Segment Start: EXTRACTED RECORDS

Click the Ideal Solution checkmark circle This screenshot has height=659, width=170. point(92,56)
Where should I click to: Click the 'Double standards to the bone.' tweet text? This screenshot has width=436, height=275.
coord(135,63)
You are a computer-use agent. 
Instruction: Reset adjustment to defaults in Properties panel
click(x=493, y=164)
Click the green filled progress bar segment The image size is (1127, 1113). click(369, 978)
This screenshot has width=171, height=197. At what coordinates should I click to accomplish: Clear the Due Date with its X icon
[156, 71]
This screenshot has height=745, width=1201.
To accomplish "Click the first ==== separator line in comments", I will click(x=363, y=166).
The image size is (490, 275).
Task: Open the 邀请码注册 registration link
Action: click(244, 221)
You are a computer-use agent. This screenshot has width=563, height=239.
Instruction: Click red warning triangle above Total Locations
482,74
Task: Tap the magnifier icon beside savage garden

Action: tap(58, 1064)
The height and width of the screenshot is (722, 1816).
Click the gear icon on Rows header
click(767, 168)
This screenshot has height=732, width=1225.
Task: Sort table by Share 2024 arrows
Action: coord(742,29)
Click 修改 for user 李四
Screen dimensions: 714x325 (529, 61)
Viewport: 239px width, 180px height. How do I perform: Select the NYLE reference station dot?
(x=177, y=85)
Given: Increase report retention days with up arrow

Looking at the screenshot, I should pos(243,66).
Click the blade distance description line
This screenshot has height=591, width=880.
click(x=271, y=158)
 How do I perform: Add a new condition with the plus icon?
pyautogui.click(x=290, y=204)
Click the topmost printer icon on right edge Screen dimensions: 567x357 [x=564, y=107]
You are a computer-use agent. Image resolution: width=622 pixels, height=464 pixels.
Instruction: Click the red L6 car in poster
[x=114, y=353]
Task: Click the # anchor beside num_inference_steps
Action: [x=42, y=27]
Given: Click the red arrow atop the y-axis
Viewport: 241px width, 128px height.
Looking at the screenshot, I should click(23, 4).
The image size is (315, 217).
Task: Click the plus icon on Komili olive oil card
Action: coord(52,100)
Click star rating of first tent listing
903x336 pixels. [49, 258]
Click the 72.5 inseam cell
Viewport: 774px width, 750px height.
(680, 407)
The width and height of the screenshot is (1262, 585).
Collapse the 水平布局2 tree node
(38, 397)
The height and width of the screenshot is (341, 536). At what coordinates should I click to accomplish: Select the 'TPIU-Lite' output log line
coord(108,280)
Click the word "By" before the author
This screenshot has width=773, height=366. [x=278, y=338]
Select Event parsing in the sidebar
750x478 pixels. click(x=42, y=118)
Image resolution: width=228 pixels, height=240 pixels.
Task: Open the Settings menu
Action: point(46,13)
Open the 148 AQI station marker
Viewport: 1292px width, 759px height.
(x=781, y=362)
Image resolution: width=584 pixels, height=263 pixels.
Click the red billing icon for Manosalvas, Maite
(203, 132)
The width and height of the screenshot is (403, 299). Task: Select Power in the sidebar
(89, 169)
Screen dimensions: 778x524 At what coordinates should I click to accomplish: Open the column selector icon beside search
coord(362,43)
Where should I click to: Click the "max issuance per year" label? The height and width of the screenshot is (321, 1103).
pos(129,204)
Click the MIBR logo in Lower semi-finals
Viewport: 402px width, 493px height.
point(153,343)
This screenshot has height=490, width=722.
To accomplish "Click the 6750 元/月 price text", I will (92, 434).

Segment End: EXTRACTED RECORDS

- _EXERCISE_: Go line by line through the data, copying each one that contains the word "agent".

- _SOLUTION TO THIS TASK_:
You are a computer-use agent. 
You are a computer-use agent. This screenshot has width=563, height=239.
You are a computer-use agent. Image resolution: width=622 pixels, height=464 pixels.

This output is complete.